**Exercise directions**
Retype the listing below line for line, but only from the line with "Where should I" down to the line with "Screen dimensions: 516x352", inclusive. Pictures stay out.

**Data provided**
== Segment start ==

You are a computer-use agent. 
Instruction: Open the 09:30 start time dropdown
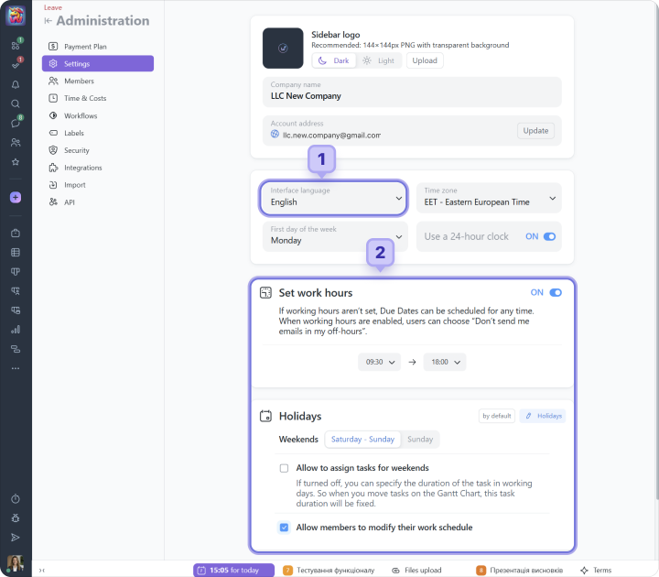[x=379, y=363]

== Segment end ==
== Segment start ==

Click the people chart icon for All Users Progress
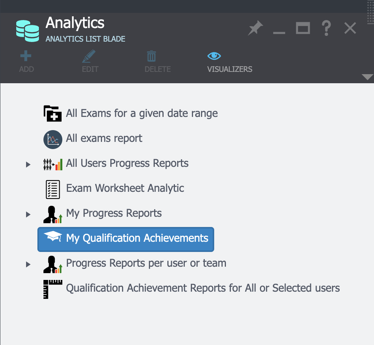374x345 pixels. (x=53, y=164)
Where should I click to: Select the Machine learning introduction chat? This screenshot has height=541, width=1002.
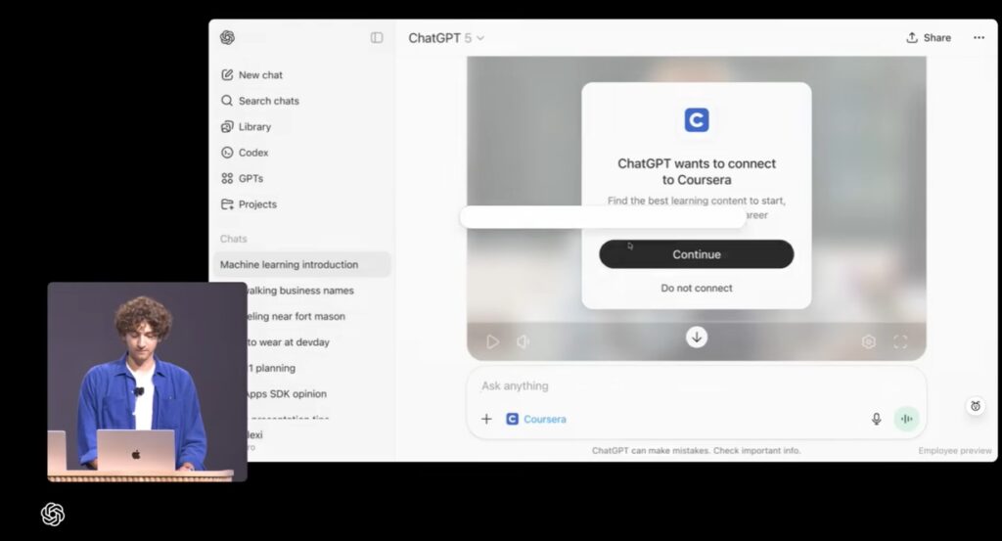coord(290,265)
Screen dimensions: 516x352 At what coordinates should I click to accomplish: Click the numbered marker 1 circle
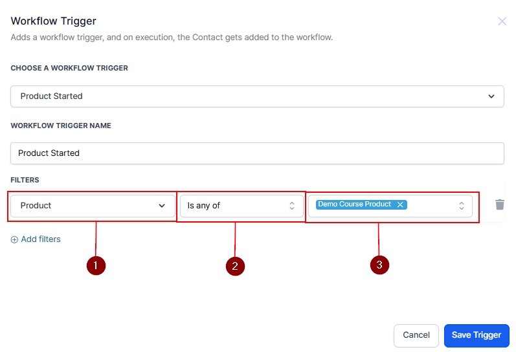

== Segment end ==

**Response area**
Where should I click to: Select the Machine learning introduction chat? This screenshot has height=541, width=1002.
coord(290,265)
Screen dimensions: 516x352 At what coordinates should I click to accomplish: Click the numbered marker 1 circle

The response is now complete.